What needs to be done. Retype, word for word, the passage below about the Russians who tried to get access to the plane held by the Japanese police.

─── Page excerpt

The next afternoon three more Russians knocked at the airport administration office. Their spokesman introduced himself as the “Tass bureau chief in Tokyo” and his two companions as “Aeroflot engineers.”

“It’s our job to ship the airplane out, but we understand that its landing gear is damaged,” he said earnestly. “We must have the parts to repair them and would like to ascertain how badly the gear is smashed. So we would like to go on out to the plane, look around, and take some photographs.”

Airport administrator Masao Kageoka smiled politely. “Well, the plane is now under control of the Japanese police, and it is beyond my authority to grant you access. By the way, I don’t quite understand in which capacity you are here.”

“Oh,” said the “Tass” man, “I’m here as a civilian.”

This same indefatigable intelligence officer visited the regional headquarters of the Hokkaido police the next morning and announced that he was reporting for his “briefing” on the plane and pilot. The police said, “We can’t give you any details. Get out!”

──────
─── Dataset excerpt

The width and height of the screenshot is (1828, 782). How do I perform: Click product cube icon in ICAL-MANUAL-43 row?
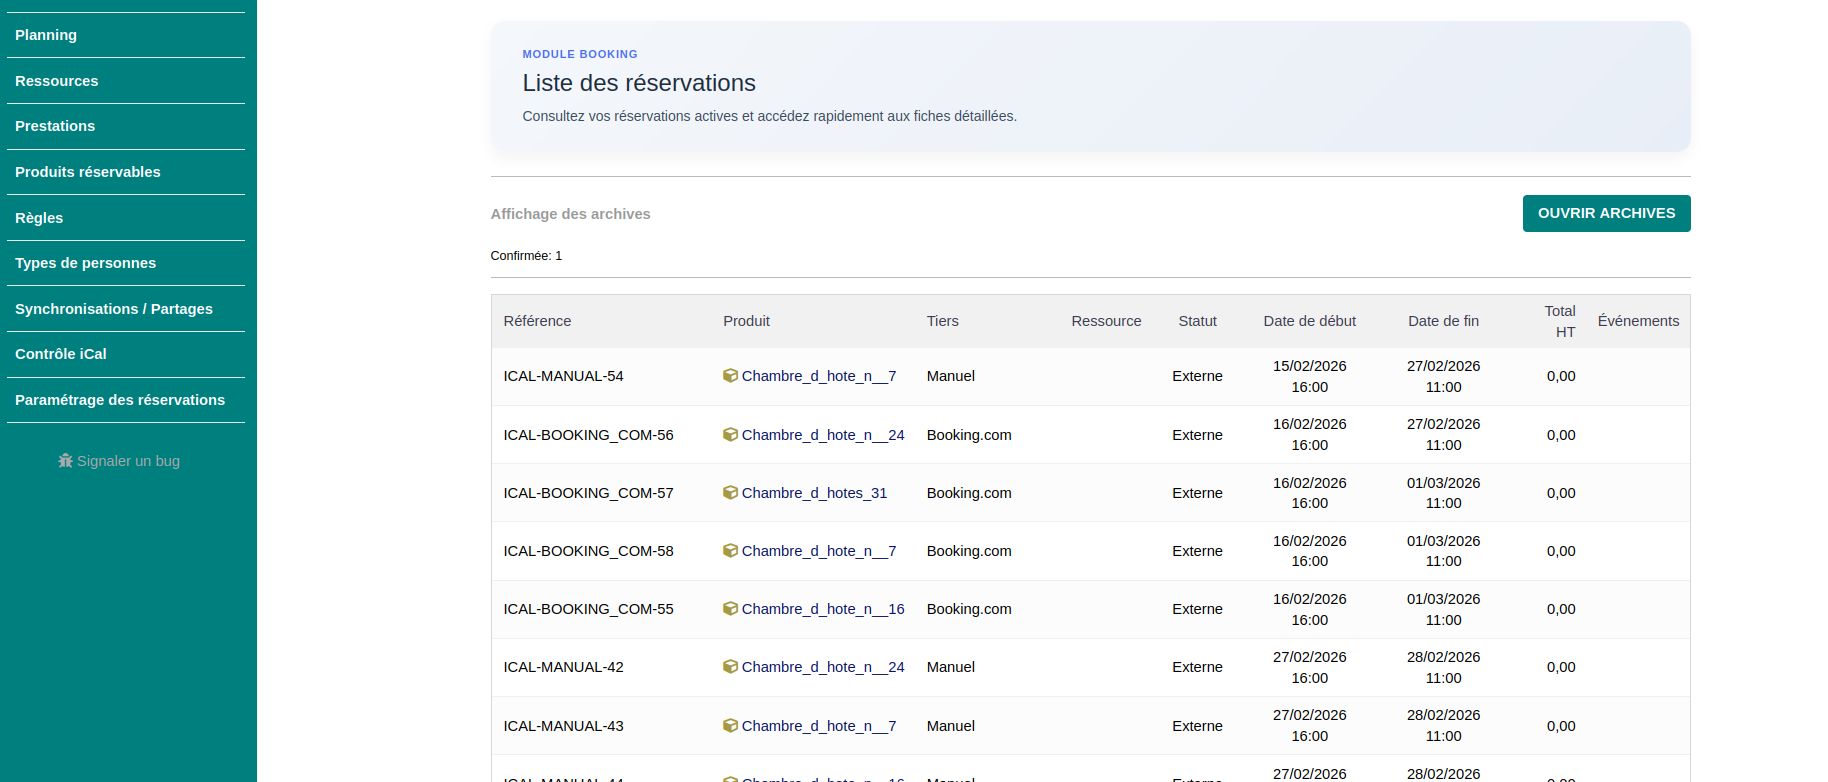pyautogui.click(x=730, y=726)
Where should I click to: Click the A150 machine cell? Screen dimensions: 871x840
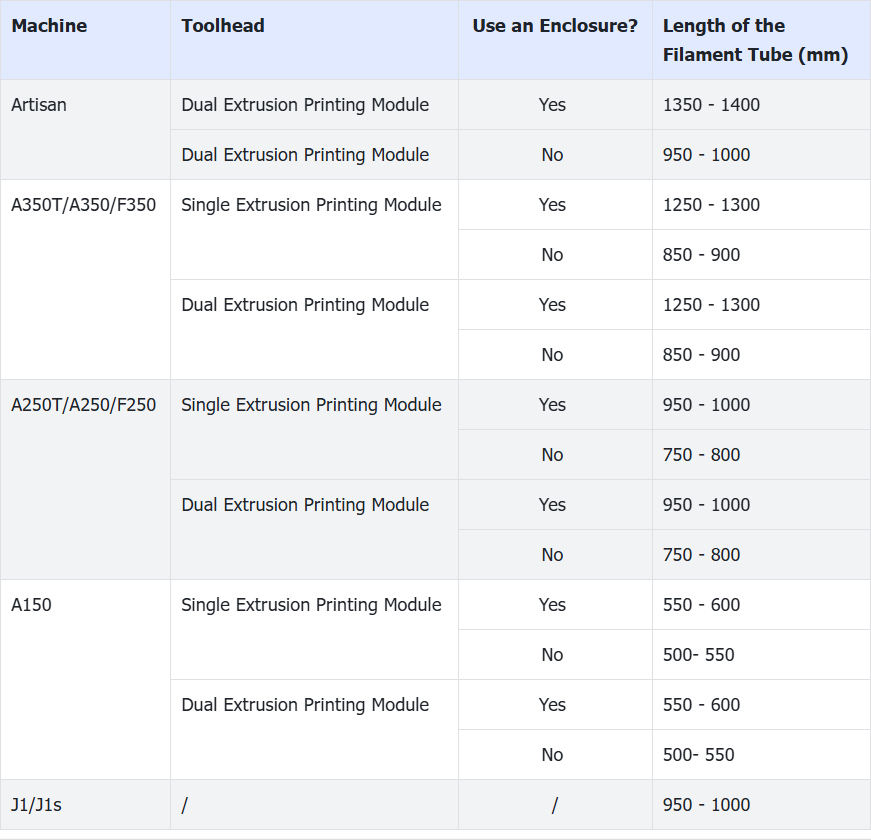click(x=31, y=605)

──────

Answer to this task.
The next afternoon three more Russians knocked at the airport administration office. Their spokesman introduced himself as the “Tass bureau chief in Tokyo” and his two companions as “Aeroflot engineers.”

“It’s our job to ship the airplane out, but we understand that its landing gear is damaged,” he said earnestly. “We must have the parts to repair them and would like to ascertain how badly the gear is smashed. So we would like to go on out to the plane, look around, and take some photographs.”

Airport administrator Masao Kageoka smiled politely. “Well, the plane is now under control of the Japanese police, and it is beyond my authority to grant you access. By the way, I don’t quite understand in which capacity you are here.”

“Oh,” said the “Tass” man, “I’m here as a civilian.”

This same indefatigable intelligence officer visited the regional headquarters of the Hokkaido police the next morning and announced that he was reporting for his “briefing” on the plane and pilot. The police said, “We can’t give you any details. Get out!”